If one were to pursue this then perturbation methods might be appropriate. Clearly for the radius $r$ appropriate for a stellar system of planets $r~\sim~10^{10}$ to $10^{11}m$ that $|\frac{GM}{r^2}|~>>~|\frac{c^2\Lambda r}{6}|$. The difference is around $22$ orders of magnitude, which means the role of the cosmological constant on stellar systems of planets is negligable. We may then consider this for an entire galaxy. Here these two terms are fairly comparable. However, we know that galaxies have dynamics that is not Keplerian. This is due to the fact stars in a galaxy are immersed in some dark matter. Let $\rho~=~M_d/vol$ be the density of this dark matter. Gauss's law gives us as a boiler plate approximation a force due to this dark matter $$ 4\pi r^2 F~=~4\pi GM_d~=~16\pi G\rho r^3/3 $$ so this force has magnitude $F~=~4\pi G\rho r/3$. Now one has to include this term which gives $$ H~=~\frac{p_r^2}{2m}~+~\frac{p_\phi^2}{2m}~-~\frac{GMm}{r}~+~\frac{(8\pi G\rho~-~mc^2\Lambda)r^2}{6}. $$ This term largely dominates the dynamics. In fact the dark matter force is about an order of magnitude larger. In this case of course the orbital dynamics of stars around galaxies, except for very close to the central black hole, is not at all Keplerian.

Answer 2

To continue this as an addendum, I played around with some of this. It is clear that for a circular orbit that the cosmological constant will only slightly adjust the radius. There will be no change in the radius of the orbit with time. For an elliptical orbit this might be different over a very long period of time. I will continue with this dynamical equation modified by $mc^2\Lambda r^2/6$ potential. I rewrite the Hamiltonian as $$ H~=~\frac{p_r^2}{2m}~+~\frac{L^2}{2mr^2}~-~\frac{GMm}{r}~+~\frac{mc^2\Lambda r^2}{6}. $$ We are interested in the radial dynamics and the Hamilton equation is $$ \frac{dp_r}{dt}~=~-\frac{\partial H}{\partial r}~=~\frac{L^2}{mr^3}\frac{\partial p_\phi^2}{\partial r}~-~\frac{GMm}{r^2}~+~\frac{mc^2\Lambda r}{3}. $$ We change variables with $u~=~1/r$ and substitute $dt~=~d\phi/\omega$ $\omega~=~L/mr^2$ so that this differential equation is $$ \frac{d^2u}{d\phi^2}~+~u~+~\frac{\lambda}{3\ell^2 u^3}~=~\frac{m}{\ell^2}, $$ and $\ell$ angular momentum per mass. This equation is a perturbed form of the standard equation for Keplerian dynamics with $u(t)~=~c_1~\sin\phi~+~c_2~\cos\phi~+~C$.

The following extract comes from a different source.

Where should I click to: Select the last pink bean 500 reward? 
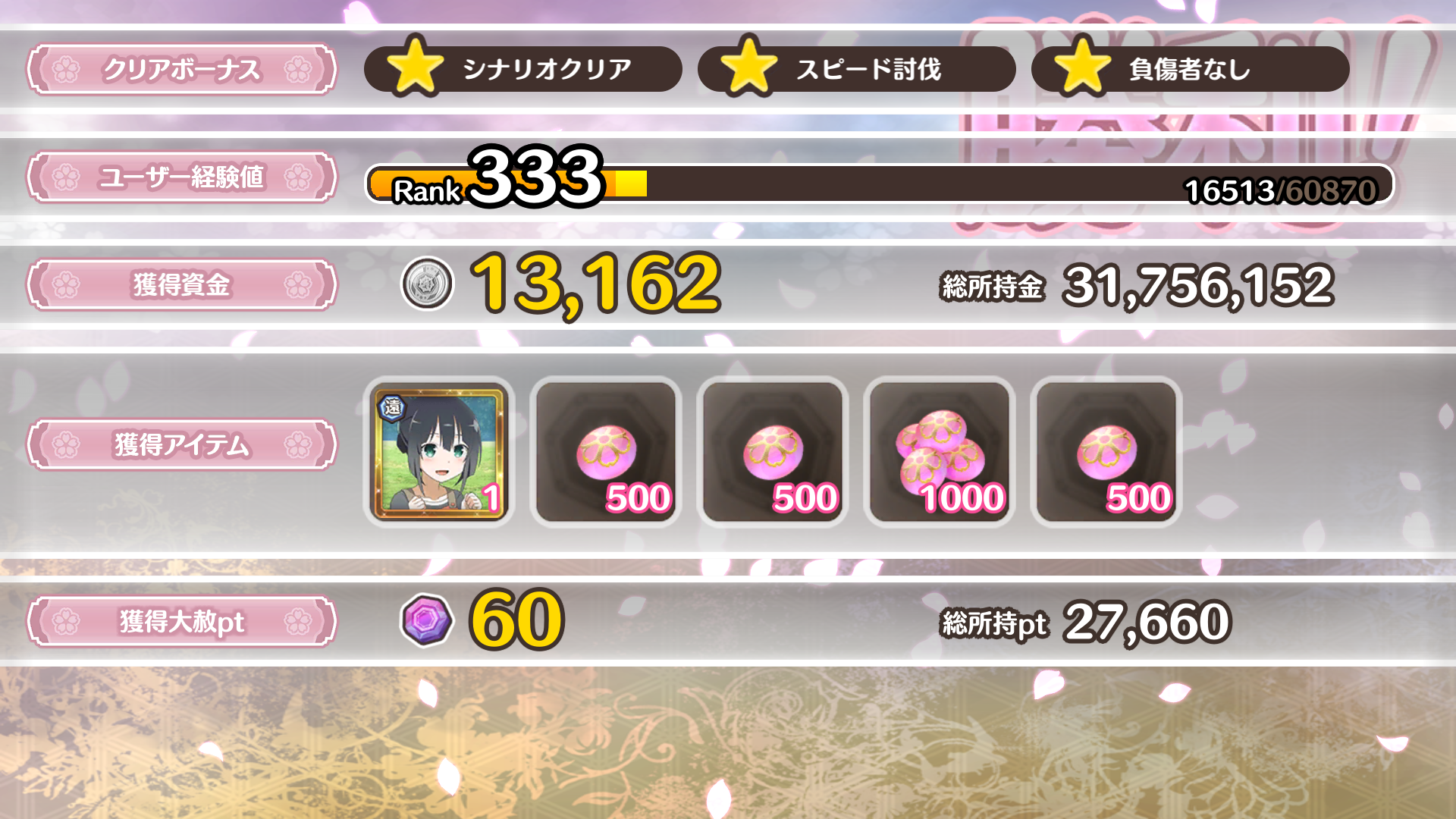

We treat the perturbation $\frac{\lambda}{3\ell^2 u^3}$ by using $$ u~=~\frac{m}{\ell^2}(1~+~e~\cos\phi),~m~=~GM/c^2. $$ For small eccentricity we have $u^{-3}~\simeq~\frac{m}{\ell^2}(1~+~3e~\cos\phi))$ and special solutions are used $\phi\sin\phi$ to find the solution $$ u(t)~\simeq~\frac{m}{\ell^2}\left(1~+~e~\cos\phi~+~{3\lambda}{\ell^3}e\phi~\sin\phi\right)~=~\frac{m}{\ell^2}\left(1~+~e~\cos\left(1~-~{3\lambda}{\ell^3}\phi\right)\right) $$ This will create a precession on the order of $10^{-10}$ times the precession of Mercury's orbit. The next order term to $e^2$ will be $\sim~\frac{3\lambda}{\ell^3}e^2\phi^2~\sin^2\phi$ This will produce a change in the orbital radius with the initial radius $R$ $$ \frac{\overline\delta r(t)}{R}~\sim~\frac{3\lambda}{\ell^3}e^2\phi^2~\simeq~\frac{3\lambda}{\ell^3}e^2t^2. $$ For an orbit comparable to Earth $\frac{\overline\delta r(t)}{R}~\sim~10^{-33}$ to $10^{-34}s^{-2}\times t^2$. A period of one billion years will change the radius by a factor of $10^{-2}$ to $10^{-1}$, or for the Earth about $0.01\,\mathrm{AU}$ to $0.1\,\mathrm{AU}$. This implies that Earth has migrated outwards since it origin. Below is a graph of this process that is greatly exaggerated.

This is an interesting subject to pursue. The early Sun when life emerged on Earth was only $0.75$ as luminous as today. This means that Earth would have received about as much solar radiation as Mars does today. The average temperature on Earth would have been about $-100^\circ \mathrm{C}$ and even with a thicker $CO_2$ atmosphere this still would have left Earth as a very frozen place. However, if Earth were at $0.85\,\mathrm{AU}$ early on the Earth would have received close to $80\%$ of current solar radiation, which with $CO_2$ heat trapping would have kept the early Earth from being an ice ball.